Self-assembly of onion-like vesicles induced by charge and rheological properties in anionic-nonionic surfactant solutions

Surface and bulk properties of mixed nonionic tetraethylene glycol monododecyl ether (C12EO4) and dialkyl anionic sodium bis(2-ethyl hexyl) sulfosuccinate (AOT) mixtures in aqueous solution were studied and self-assembly of onions (multilamellar vesicles) with uncountable bilayers induced by charge were obtained. An attractive net interaction exists between the two surfactant molecules and a negative interaction parameter values (beta(m) and beta(s)) indicate a synergy in the non-ideal mixing behavior.
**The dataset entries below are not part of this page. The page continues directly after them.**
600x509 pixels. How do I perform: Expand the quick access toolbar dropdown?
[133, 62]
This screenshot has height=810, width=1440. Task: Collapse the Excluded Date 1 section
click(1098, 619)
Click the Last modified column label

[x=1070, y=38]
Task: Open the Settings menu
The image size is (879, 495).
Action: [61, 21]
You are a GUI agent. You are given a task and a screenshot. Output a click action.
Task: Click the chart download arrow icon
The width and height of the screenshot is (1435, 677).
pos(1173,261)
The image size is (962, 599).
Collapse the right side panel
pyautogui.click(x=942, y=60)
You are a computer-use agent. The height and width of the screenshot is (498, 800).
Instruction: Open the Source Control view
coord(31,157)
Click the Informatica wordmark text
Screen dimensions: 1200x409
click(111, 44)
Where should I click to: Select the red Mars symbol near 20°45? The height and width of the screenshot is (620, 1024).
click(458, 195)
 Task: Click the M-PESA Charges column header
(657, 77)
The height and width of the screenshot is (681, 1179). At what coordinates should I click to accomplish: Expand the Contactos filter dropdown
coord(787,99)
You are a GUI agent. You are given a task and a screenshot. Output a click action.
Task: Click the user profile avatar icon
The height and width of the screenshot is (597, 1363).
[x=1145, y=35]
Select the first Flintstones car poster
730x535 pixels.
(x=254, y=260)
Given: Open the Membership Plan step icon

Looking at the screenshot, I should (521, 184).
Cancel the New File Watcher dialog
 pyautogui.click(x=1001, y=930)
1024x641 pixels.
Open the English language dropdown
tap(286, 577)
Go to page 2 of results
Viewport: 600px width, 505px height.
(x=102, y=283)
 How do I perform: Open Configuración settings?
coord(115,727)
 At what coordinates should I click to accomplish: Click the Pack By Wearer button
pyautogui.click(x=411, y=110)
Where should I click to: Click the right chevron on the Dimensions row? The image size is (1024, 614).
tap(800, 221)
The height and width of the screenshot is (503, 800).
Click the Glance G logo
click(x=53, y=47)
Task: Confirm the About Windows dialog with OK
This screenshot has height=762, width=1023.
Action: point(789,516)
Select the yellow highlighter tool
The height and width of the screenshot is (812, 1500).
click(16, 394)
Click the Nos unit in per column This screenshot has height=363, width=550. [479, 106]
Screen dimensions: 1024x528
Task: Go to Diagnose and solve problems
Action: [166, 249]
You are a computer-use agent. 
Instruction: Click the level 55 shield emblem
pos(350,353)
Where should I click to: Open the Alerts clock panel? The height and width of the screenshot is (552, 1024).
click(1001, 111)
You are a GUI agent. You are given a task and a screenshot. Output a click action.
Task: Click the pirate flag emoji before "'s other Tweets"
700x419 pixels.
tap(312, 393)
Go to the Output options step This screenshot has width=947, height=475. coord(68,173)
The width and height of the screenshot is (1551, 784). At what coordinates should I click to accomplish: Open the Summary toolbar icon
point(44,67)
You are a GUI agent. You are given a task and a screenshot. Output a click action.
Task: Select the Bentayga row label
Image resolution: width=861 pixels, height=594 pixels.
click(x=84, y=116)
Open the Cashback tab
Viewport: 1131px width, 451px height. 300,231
The onion-like structures, i.e., the densely packed multilamellar vesicles with uncountable bilayers are directly observed in a bluish sample solution by charging the swollen nonionic lamellar phases with addition of anionic surfactant, AOT. The addition of ionic surfactants into the nonionic lamellar phase, through electrostatic repulsion of the ionic headgroups, will suppress the Helfrich undulation and induce the transition from planar lamellae to vesicles. Similarly, in an AOT-rich region, upon addition of the nonionic ones, the planar lamellar gel phases of AOT-H2O mixture can also be transformed into closed vesicle gel-phases due to the reduction of the Coulombic force. Rheological measurements show that both of the storage modulus (G') and the loss modulus (G '')increase with the increase of membrane charge density. Interestingly, the addition of NaCl into the mixed systems causes the phase transition from micelles to vesicles. On increasing the amount of salts, the bilayers of the lamellar phase exhibit more flexibility due to the electrostatic shielding of electrolyte, along with a decrease of the solution viscosity, the G', and the G ''. It is believed that the ionic charges play crucial roles in the flexibility of bilayer membranes. The obtained multilamellar architectures are excellent for the long-term storage of multiple components and can effectively slow their release.